▶ Direction:
Reproduce every one of the records below word for word, without any changes.

▶ Data rows:
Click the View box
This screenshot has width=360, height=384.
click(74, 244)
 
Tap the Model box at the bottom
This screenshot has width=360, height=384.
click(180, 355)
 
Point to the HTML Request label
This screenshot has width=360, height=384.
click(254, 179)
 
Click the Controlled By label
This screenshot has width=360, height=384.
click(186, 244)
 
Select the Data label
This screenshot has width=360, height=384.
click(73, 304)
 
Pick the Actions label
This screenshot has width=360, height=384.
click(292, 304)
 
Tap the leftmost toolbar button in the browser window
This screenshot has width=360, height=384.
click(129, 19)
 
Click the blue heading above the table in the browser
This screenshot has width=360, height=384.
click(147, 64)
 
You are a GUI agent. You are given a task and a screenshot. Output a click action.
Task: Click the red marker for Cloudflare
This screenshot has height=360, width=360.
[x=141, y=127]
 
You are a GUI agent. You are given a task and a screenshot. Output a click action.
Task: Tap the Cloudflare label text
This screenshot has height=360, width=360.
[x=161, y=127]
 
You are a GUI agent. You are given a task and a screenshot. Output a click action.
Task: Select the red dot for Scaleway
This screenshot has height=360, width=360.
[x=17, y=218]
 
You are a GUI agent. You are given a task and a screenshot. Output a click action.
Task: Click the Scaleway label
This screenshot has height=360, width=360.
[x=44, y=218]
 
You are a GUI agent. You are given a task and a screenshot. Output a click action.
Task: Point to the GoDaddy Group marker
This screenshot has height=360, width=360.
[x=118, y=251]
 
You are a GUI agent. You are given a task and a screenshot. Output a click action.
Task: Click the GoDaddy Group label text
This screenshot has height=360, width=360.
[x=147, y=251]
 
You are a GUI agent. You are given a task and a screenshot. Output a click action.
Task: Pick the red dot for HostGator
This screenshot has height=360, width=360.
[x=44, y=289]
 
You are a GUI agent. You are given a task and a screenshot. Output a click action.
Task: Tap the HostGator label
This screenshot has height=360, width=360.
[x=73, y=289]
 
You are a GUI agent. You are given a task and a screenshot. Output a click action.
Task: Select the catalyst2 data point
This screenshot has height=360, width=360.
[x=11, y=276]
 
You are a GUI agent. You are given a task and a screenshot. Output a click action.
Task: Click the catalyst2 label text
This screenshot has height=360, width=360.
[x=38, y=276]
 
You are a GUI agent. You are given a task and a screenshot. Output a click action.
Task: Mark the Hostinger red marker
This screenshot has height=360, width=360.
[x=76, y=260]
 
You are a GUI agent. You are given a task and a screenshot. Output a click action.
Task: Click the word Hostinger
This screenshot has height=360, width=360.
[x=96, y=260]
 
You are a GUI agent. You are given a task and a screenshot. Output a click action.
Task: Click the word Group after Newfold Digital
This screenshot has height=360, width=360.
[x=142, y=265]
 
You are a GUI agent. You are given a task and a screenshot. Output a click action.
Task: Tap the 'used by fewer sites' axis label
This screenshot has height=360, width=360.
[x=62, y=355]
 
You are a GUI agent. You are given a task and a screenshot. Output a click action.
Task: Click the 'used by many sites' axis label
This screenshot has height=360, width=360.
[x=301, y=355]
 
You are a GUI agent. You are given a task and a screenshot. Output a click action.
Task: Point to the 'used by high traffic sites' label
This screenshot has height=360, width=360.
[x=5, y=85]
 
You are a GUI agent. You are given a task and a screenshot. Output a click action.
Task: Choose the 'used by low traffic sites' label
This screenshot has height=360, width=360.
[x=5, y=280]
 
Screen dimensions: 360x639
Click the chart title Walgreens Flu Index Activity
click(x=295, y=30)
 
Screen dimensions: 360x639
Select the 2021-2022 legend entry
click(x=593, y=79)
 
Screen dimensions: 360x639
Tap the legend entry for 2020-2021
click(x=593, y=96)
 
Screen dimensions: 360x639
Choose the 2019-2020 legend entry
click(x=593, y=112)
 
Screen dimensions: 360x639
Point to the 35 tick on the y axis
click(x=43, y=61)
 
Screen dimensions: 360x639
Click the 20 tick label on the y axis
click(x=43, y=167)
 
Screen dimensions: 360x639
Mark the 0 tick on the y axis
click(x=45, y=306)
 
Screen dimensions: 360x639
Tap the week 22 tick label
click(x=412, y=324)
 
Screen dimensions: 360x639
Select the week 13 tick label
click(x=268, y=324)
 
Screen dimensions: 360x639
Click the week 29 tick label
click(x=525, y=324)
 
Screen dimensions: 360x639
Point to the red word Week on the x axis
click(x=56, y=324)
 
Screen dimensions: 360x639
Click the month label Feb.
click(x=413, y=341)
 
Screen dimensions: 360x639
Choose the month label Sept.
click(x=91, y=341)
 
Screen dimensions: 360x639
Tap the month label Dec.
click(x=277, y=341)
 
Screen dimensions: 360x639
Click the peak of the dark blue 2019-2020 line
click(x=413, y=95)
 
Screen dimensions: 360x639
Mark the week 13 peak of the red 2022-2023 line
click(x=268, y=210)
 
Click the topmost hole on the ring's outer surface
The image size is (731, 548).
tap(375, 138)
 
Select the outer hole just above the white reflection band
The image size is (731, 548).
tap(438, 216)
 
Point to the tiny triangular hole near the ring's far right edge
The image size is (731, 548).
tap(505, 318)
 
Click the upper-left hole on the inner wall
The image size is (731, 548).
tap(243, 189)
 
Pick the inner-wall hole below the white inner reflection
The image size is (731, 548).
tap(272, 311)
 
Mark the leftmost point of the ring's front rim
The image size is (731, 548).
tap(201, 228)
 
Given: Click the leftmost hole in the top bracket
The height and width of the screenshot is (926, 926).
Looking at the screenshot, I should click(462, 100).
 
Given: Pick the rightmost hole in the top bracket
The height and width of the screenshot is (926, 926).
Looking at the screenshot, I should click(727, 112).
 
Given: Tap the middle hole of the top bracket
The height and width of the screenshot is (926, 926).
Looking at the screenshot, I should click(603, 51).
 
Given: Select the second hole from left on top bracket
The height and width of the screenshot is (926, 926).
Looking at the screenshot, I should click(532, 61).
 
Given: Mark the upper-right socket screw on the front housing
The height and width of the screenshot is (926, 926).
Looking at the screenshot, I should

▶ Response to the exercise:
Click the View box
This screenshot has width=360, height=384.
click(74, 244)
 
Tap the Model box at the bottom
This screenshot has width=360, height=384.
click(180, 355)
 
Point to the HTML Request label
This screenshot has width=360, height=384.
click(254, 179)
 
Click the Controlled By label
This screenshot has width=360, height=384.
click(186, 244)
 
Select the Data label
This screenshot has width=360, height=384.
click(73, 304)
 
Pick the Actions label
This screenshot has width=360, height=384.
click(292, 304)
 
Tap the leftmost toolbar button in the browser window
This screenshot has width=360, height=384.
click(129, 19)
 
Click the blue heading above the table in the browser
This screenshot has width=360, height=384.
click(147, 64)
 
You are a GUI agent. You are given a task and a screenshot. Output a click action.
Task: Click the red marker for Cloudflare
This screenshot has height=360, width=360.
[x=141, y=127]
 
You are a GUI agent. You are given a task and a screenshot. Output a click action.
Task: Tap the Cloudflare label text
This screenshot has height=360, width=360.
[x=161, y=127]
 
You are a GUI agent. You are given a task and a screenshot. Output a click action.
Task: Select the red dot for Scaleway
This screenshot has height=360, width=360.
[x=17, y=218]
 
You are a GUI agent. You are given a task and a screenshot. Output a click action.
Task: Click the Scaleway label
This screenshot has height=360, width=360.
[x=44, y=218]
 
You are a GUI agent. You are given a task and a screenshot. Output a click action.
Task: Point to the GoDaddy Group marker
This screenshot has height=360, width=360.
[x=118, y=251]
 
You are a GUI agent. You are given a task and a screenshot. Output a click action.
Task: Click the GoDaddy Group label text
This screenshot has height=360, width=360.
[x=147, y=251]
 
You are a GUI agent. You are given a task and a screenshot. Output a click action.
Task: Pick the red dot for HostGator
This screenshot has height=360, width=360.
[x=44, y=289]
 
You are a GUI agent. You are given a task and a screenshot. Output a click action.
Task: Tap the HostGator label
This screenshot has height=360, width=360.
[x=73, y=289]
 
You are a GUI agent. You are given a task and a screenshot. Output a click action.
Task: Select the catalyst2 data point
This screenshot has height=360, width=360.
[x=11, y=276]
 
You are a GUI agent. You are given a task and a screenshot. Output a click action.
Task: Click the catalyst2 label text
This screenshot has height=360, width=360.
[x=38, y=276]
 
You are a GUI agent. You are given a task and a screenshot. Output a click action.
Task: Mark the Hostinger red marker
This screenshot has height=360, width=360.
[x=76, y=260]
 
You are a GUI agent. You are given a task and a screenshot. Output a click action.
Task: Click the word Hostinger
This screenshot has height=360, width=360.
[x=96, y=260]
 
You are a GUI agent. You are given a task and a screenshot. Output a click action.
Task: Click the word Group after Newfold Digital
This screenshot has height=360, width=360.
[x=142, y=265]
 
You are a GUI agent. You are given a task and a screenshot. Output a click action.
Task: Tap the 'used by fewer sites' axis label
This screenshot has height=360, width=360.
[x=62, y=355]
 
You are a GUI agent. You are given a task and a screenshot. Output a click action.
Task: Click the 'used by many sites' axis label
This screenshot has height=360, width=360.
[x=301, y=355]
 
You are a GUI agent. You are given a task and a screenshot. Output a click action.
Task: Point to the 'used by high traffic sites' label
This screenshot has height=360, width=360.
[x=5, y=85]
 
You are a GUI agent. You are given a task and a screenshot. Output a click action.
Task: Choose the 'used by low traffic sites' label
This screenshot has height=360, width=360.
[x=5, y=280]
 
Screen dimensions: 360x639
Click the chart title Walgreens Flu Index Activity
click(x=295, y=30)
 
Screen dimensions: 360x639
Select the 2021-2022 legend entry
click(x=593, y=79)
 
Screen dimensions: 360x639
Tap the legend entry for 2020-2021
click(x=593, y=96)
 
Screen dimensions: 360x639
Choose the 2019-2020 legend entry
click(x=593, y=112)
 
Screen dimensions: 360x639
Point to the 35 tick on the y axis
click(x=43, y=61)
 
Screen dimensions: 360x639
Click the 20 tick label on the y axis
click(x=43, y=167)
 
Screen dimensions: 360x639
Mark the 0 tick on the y axis
click(x=45, y=306)
 
Screen dimensions: 360x639
Tap the week 22 tick label
click(x=412, y=324)
 
Screen dimensions: 360x639
Select the week 13 tick label
click(x=268, y=324)
 
Screen dimensions: 360x639
Click the week 29 tick label
click(x=525, y=324)
 
Screen dimensions: 360x639
Point to the red word Week on the x axis
click(x=56, y=324)
 
Screen dimensions: 360x639
Click the month label Feb.
click(x=413, y=341)
 
Screen dimensions: 360x639
Choose the month label Sept.
click(x=91, y=341)
 
Screen dimensions: 360x639
Tap the month label Dec.
click(x=277, y=341)
 
Screen dimensions: 360x639
Click the peak of the dark blue 2019-2020 line
click(x=413, y=95)
 
Screen dimensions: 360x639
Mark the week 13 peak of the red 2022-2023 line
click(x=268, y=210)
 
Click the topmost hole on the ring's outer surface
The image size is (731, 548).
tap(375, 138)
 
Select the outer hole just above the white reflection band
The image size is (731, 548).
tap(438, 216)
 
Point to the tiny triangular hole near the ring's far right edge
The image size is (731, 548).
tap(505, 318)
 
Click the upper-left hole on the inner wall
The image size is (731, 548).
tap(243, 189)
 
Pick the inner-wall hole below the white inner reflection
The image size is (731, 548).
tap(272, 311)
 
Mark the leftmost point of the ring's front rim
The image size is (731, 548).
tap(201, 228)
 
Given: Click the leftmost hole in the top bracket
The height and width of the screenshot is (926, 926).
Looking at the screenshot, I should click(462, 100).
 
Given: Pick the rightmost hole in the top bracket
The height and width of the screenshot is (926, 926).
Looking at the screenshot, I should click(727, 112).
 
Given: Tap the middle hole of the top bracket
The height and width of the screenshot is (926, 926).
Looking at the screenshot, I should click(603, 51).
 
Given: Select the second hole from left on top bracket
The height and width of the screenshot is (926, 926).
Looking at the screenshot, I should click(532, 61).
 
Given: Mark the upper-right socket screw on the front housing
The height and width of the screenshot is (926, 926).
Looking at the screenshot, I should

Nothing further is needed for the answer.